Aun así, Serilda amaba a estos cinco fantasmitas con todo su ser y, si bien su cuerpo estaba perdido, atrapado en un castillo encantado, y ya no podía sentir el pulso de su corazón, nunca les haría saber lo mucho que quería alejarse cada vez que uno de ellos la envolvía en un abrazo o deslizaba su pequeña mano muerta sobre la suya.

Serilda esperó a estar segura de que Nickel estaba dormido y Gerdrut había empezado a roncar, bastante fuerte para una criatura tan diminuta. Luego se levantó de la cama y atenuó el farol en la mesa de noche. Se acercó a una de las ventanas que daba hacia el gran lago que rodeaba el castillo, y el sol del atardecer resplandecía sobre el agua.

Mañana era el solsticio de verano. Mañana se casaría.

Un leve golpe en la puerta interrumpió sus pensamientos antes de que pudiera caer en la desesperación. Caminó sobre la alfombra, manteniendo sus pisadas lo más ligeras posibles para evitar molestar a los niños, y abrió la puerta.

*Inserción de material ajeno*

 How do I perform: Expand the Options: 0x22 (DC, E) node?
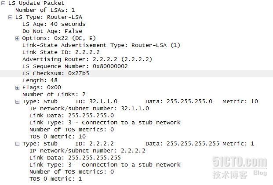(x=18, y=38)
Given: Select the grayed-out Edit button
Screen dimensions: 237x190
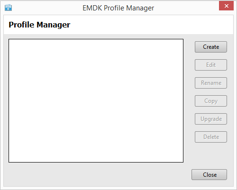Looking at the screenshot, I should (211, 65).
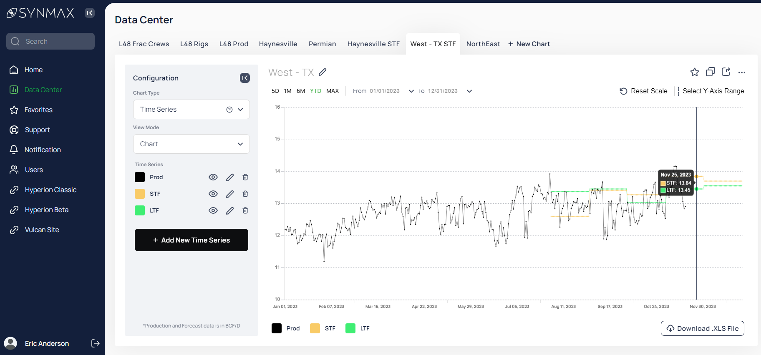Switch to the Haynesville STF tab
Image resolution: width=761 pixels, height=355 pixels.
click(x=373, y=44)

Manfred, el cochero del Erlking y el primer fantasma que Serilda jamás había visto, estaba al otro lado. Hubo un tiempo en el que Manfred servía al rey y la reina de Adalheid, pero había muerto en la masacre cuando el Erlking y sus seres oscuros asesinaron a todos los habitantes y reclamaron el castillo para ellos. La muerte de Manfred, al igual que la de muchos otros, había sido brutal, en su caso, un cincel clavado en uno de sus ojos. El cincel incluso ahora seguía clavado en su cabeza y la sangre goteaba lentamente, eternamente, desde la cuenca de su ojo. Luego de todo este tiempo, Serilda había empezado a acostumbrarse a la imagen y recibió a Manfred con una sonrisa.

–No te esperaba esta noche. Manfred hizo una reverencia.

–Su Oscura Majestad ha solicitado su presencia. Su sonrisa desapareció rápido.

–Era obvio –dijo con amargura–. Los niños se acaban de dormir. Dame un minuto.

–Tómese su tiempo. No me molesta hacerlo esperar.

Serilda asintió y cerró la puerta. Podía ser que Manfred y el resto de los fantasmas sirvieran a los seres oscuros, pero odiaban a sus amos. Intentaban encontrar cualquiera manera, por más pequeña que fuera, para molestar al Erlking y su corte siempre que podían. Pequeños actos de rebelión, pero rebelión de todas formas. Ató su largo cabello en dos trenzas idénticas. Recordó que muchas chicas, luego de ser invitadas por sus novios, se solían pellizcar las mejillas o ponerse un poco de agua de rosas sobre sus cuellos. Pero Serilda se veía más tentada a esconder una daga en sus medias por si se presentaba la oportunidad de clavársela en la garganta a su prometido.

Miró una vez más a los niños y notó que la imagen no era como si solo estuvieran durmiendo. Estaban demasiado pálidos y su respiración era demasiado lenta. Acostados parecían bastante muertos.

Hasta que la cabeza de Gerdrut giró hacia un lado y dejó salir un sonido que parecía como si estuviera comiendo rocas.

Serilda se mordió los labios para no reír y recordó por qué estaba haciendo esto.

Por ellos. Solo por ellos. Volteó, salió por la escalera.